Lucene and Solr have limited support for join queries, but they are used sparingly as it significantly reduces the scalability characteristics of Lucene and Solr.

Taking a look at the Solr feature list naturally reveals plenty of search-oriented technology that databases generally either don't have, or don't do well. The notable features are relevancy score ordering, result highlighting, query spellcheck, and query-completion. These features are what drew you to Solr, no doubt. And let's not forget faceting. This is possible with a database, but it's hard to figure out how, and it's difficult to scale. Solr, on the other hand, makes it incredibly easy, and it does scale.
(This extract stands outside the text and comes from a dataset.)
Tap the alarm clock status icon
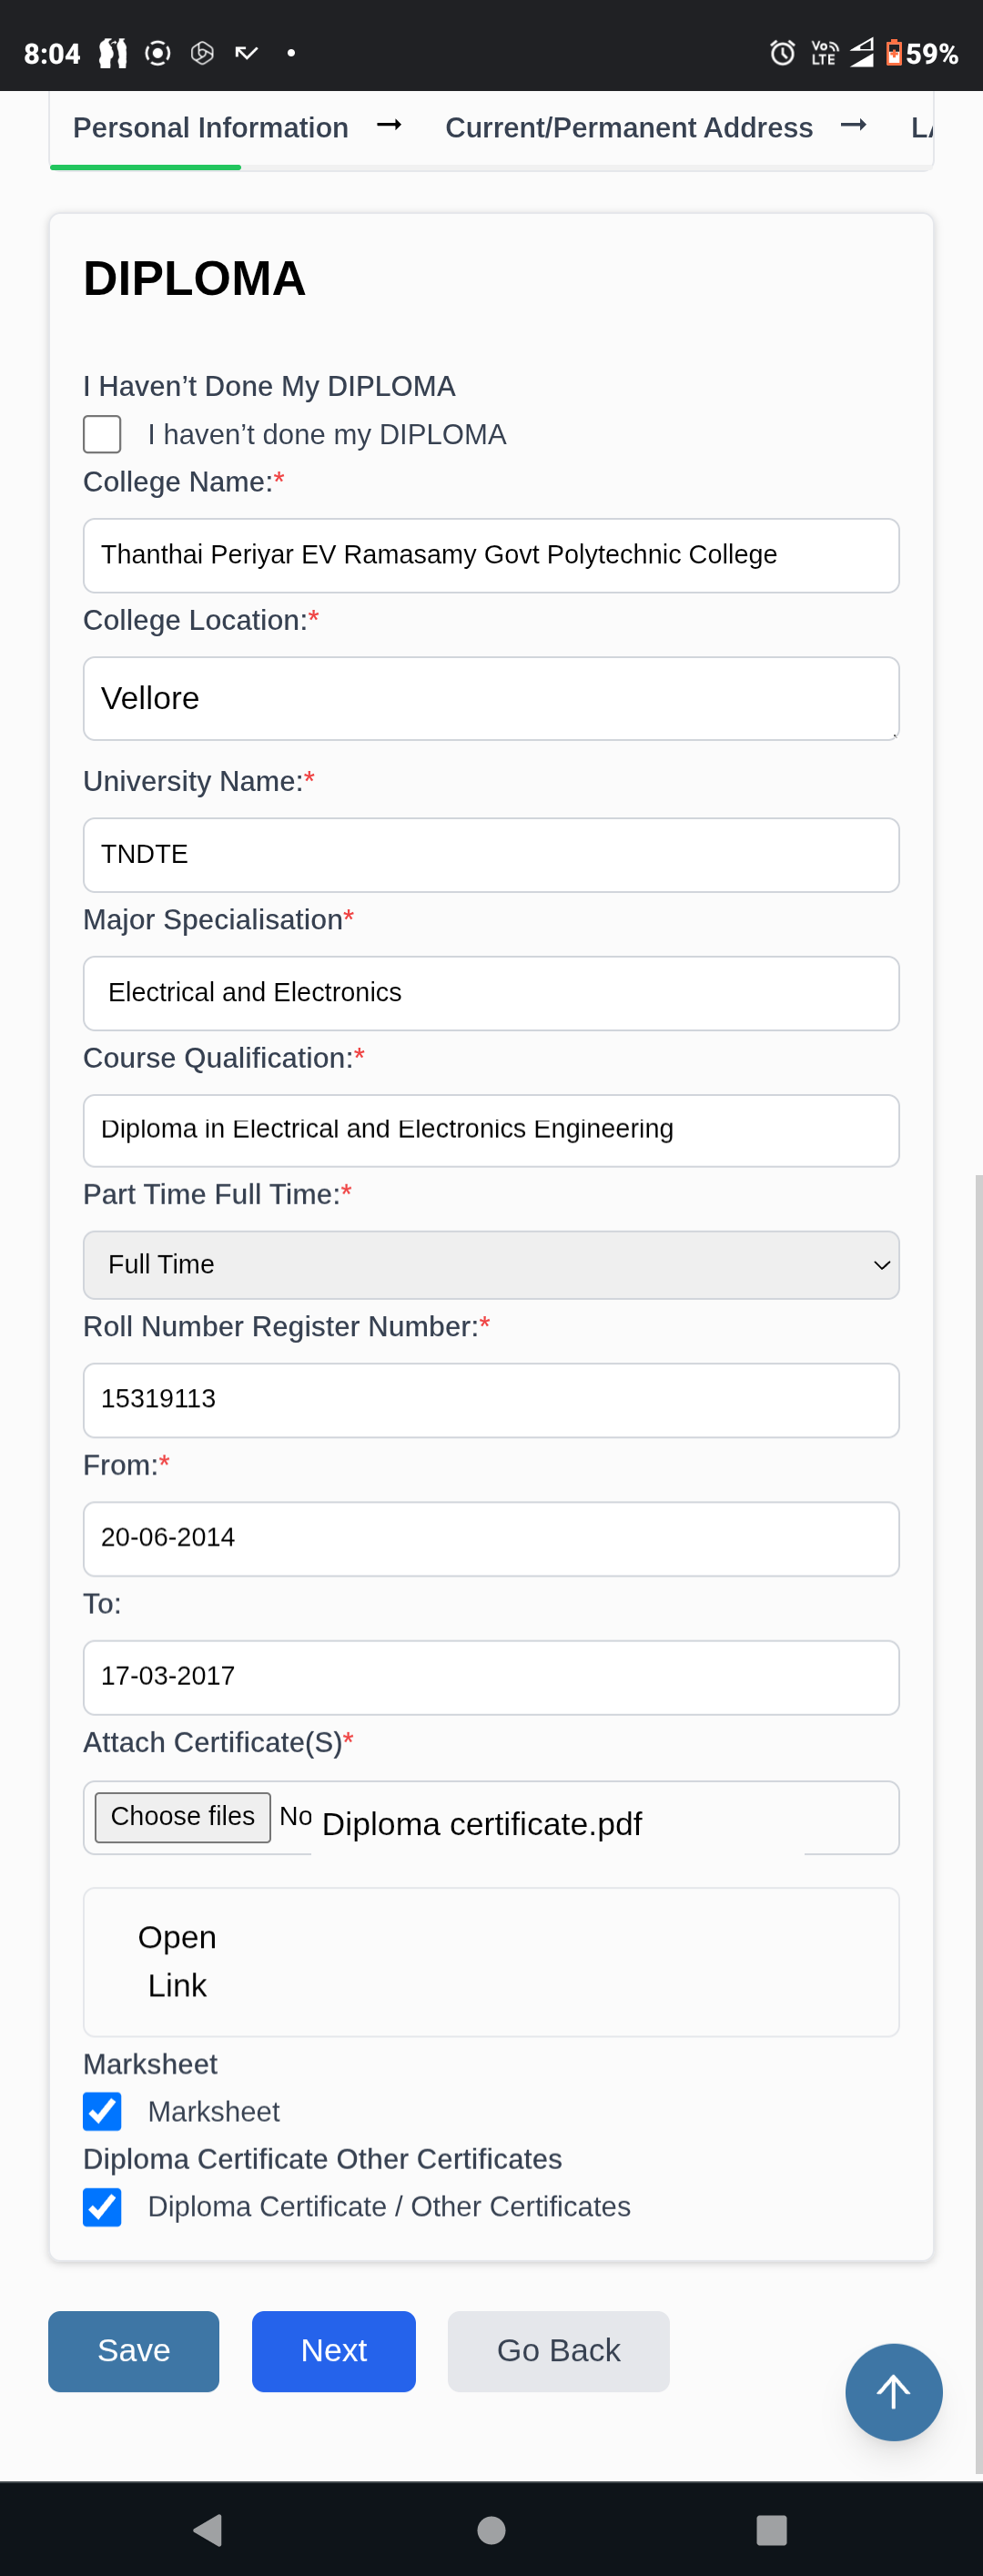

Can Solr be a substitute for your database? You can add data to it and get it back out efficiently with indexes; so on the surface, it seems plausible. The answer is that you are almost always better off using Solr in addition to a database. Databases, particularly RDBMSes, generally excel at ACID transactions, insert/update efficiency, in-place schema changes, multiuser access control, bulk data retrieval, and they have second-to-none integration with application software stacks and reporting tools. And let's not forget that they have a versatile data model. Solr falls short in these areas.

Note

For more on this subject, see our article, Text Search, your Database or Solr, at http://bit.ly/uwF1ps, which although it's slightly outdated now, is a clear and useful explanation of the issues. If you want to use Solr as a document-oriented or key-value NoSQL database, Chapter 4, Indexing Data, will tell you how and when it's appropriate.